I turned. ‘What, Dad?’
He looked bewildered. ‘Is this the right bus stop?’
It was strange, the conversation Dad and I had, because when I saw him at home later and over the next few days he behaved as if it had never happened, as if he hadn’t told me he’d fallen in love with someone else.
Every day after school I rang Jamila, and every day the reply to my question, ‘How are things?’ was always, ‘The same, Creamy,’ or, ‘The same but worse.’ We agreed to have a summit meeting in Bromley High Street after school, where we’d make a decision on what to do.

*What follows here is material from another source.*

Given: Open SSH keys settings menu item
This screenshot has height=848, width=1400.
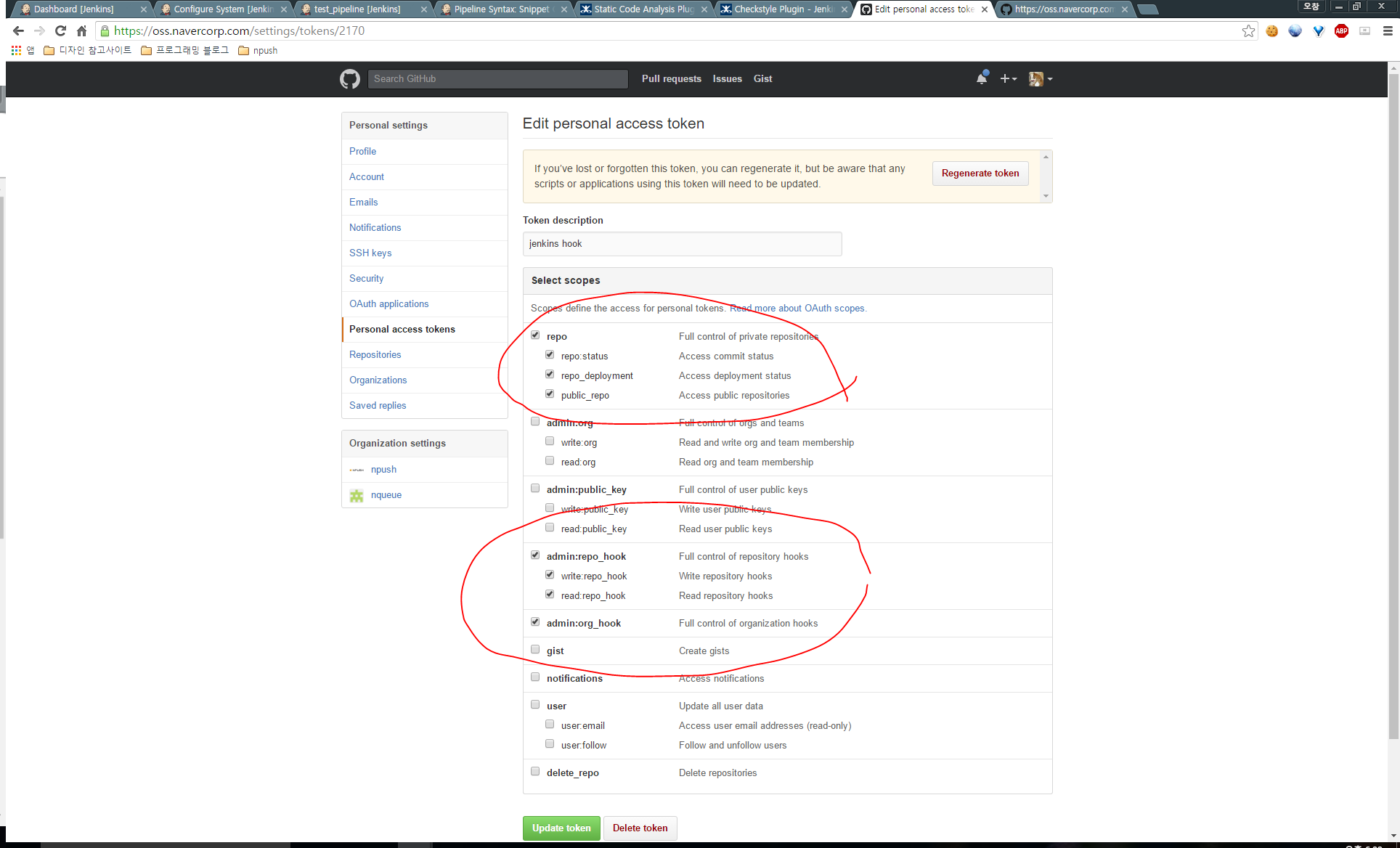Looking at the screenshot, I should [x=370, y=253].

But that day I was leaving the school gates with a group of boys when I saw Helen. It was a surprise because I’d barely thought of her since I was fucked by her dog, an incident with which she had become associated in my mind: Helen and dog-cock went together. Now she was standing outside my school in a black floppy hat and long green coat, waiting for another boy. Spotting me, she ran over and kissed me. I was being kissed a lot lately: I needed the affection, I can tell you. Anybody could have kissed me and I’d have kissed them right back with interest.